Stored items from a collection:
______

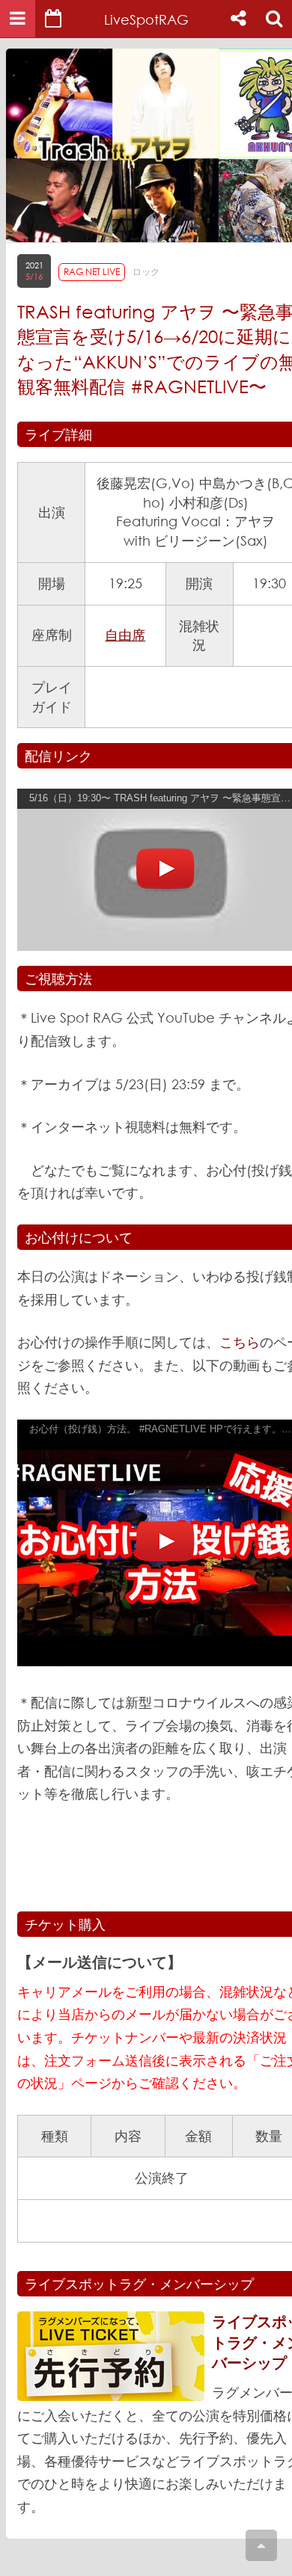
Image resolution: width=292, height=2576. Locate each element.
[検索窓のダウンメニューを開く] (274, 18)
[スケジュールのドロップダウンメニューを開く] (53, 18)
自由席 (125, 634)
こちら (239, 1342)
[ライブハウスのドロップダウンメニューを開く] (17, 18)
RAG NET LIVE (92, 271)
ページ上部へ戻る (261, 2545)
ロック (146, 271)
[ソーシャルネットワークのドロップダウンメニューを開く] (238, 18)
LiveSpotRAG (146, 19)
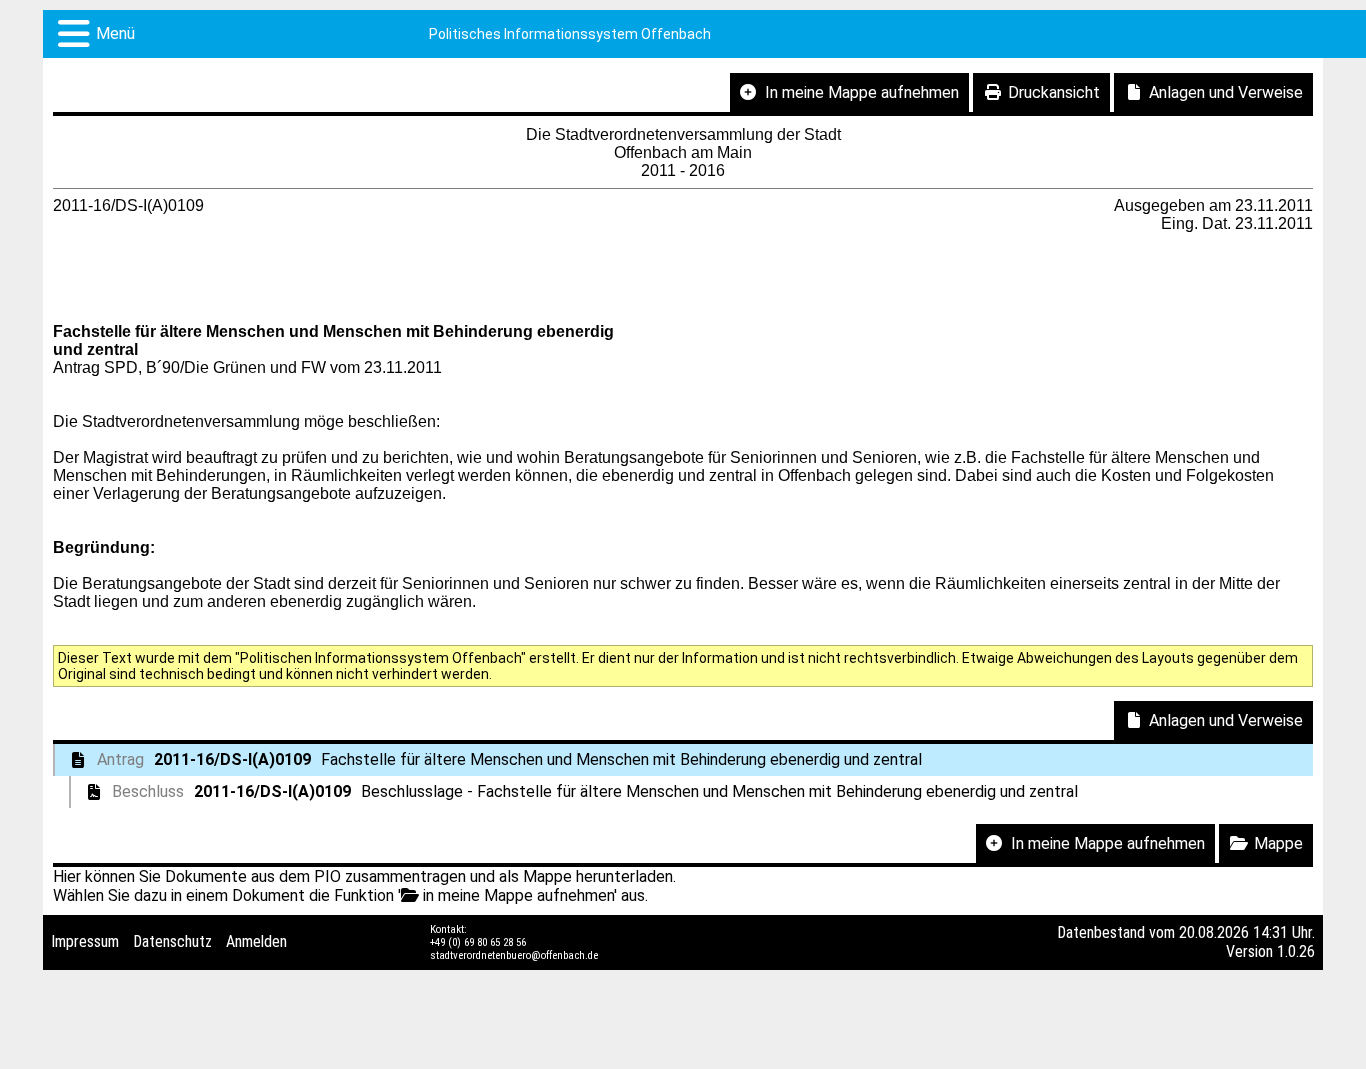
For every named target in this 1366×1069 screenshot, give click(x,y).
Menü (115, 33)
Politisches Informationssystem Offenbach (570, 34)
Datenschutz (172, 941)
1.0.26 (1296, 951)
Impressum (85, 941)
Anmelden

______

Skip the images and set down the rest of the data unchanged.

Image resolution: width=292, height=2576. Locate each element.
[検索窓のダウンメニューを開く] (274, 18)
[スケジュールのドロップダウンメニューを開く] (53, 18)
自由席 (125, 634)
こちら (239, 1342)
[ライブハウスのドロップダウンメニューを開く] (17, 18)
RAG NET LIVE (92, 271)
ページ上部へ戻る (261, 2545)
ロック (146, 271)
[ソーシャルネットワークのドロップダウンメニューを開く] (238, 18)
LiveSpotRAG (146, 19)
For every named target in this 1366×1069 screenshot, give click(x,y).
Menü (115, 33)
Politisches Informationssystem Offenbach (570, 34)
Datenschutz (172, 941)
1.0.26 (1296, 951)
Impressum (85, 941)
Anmelden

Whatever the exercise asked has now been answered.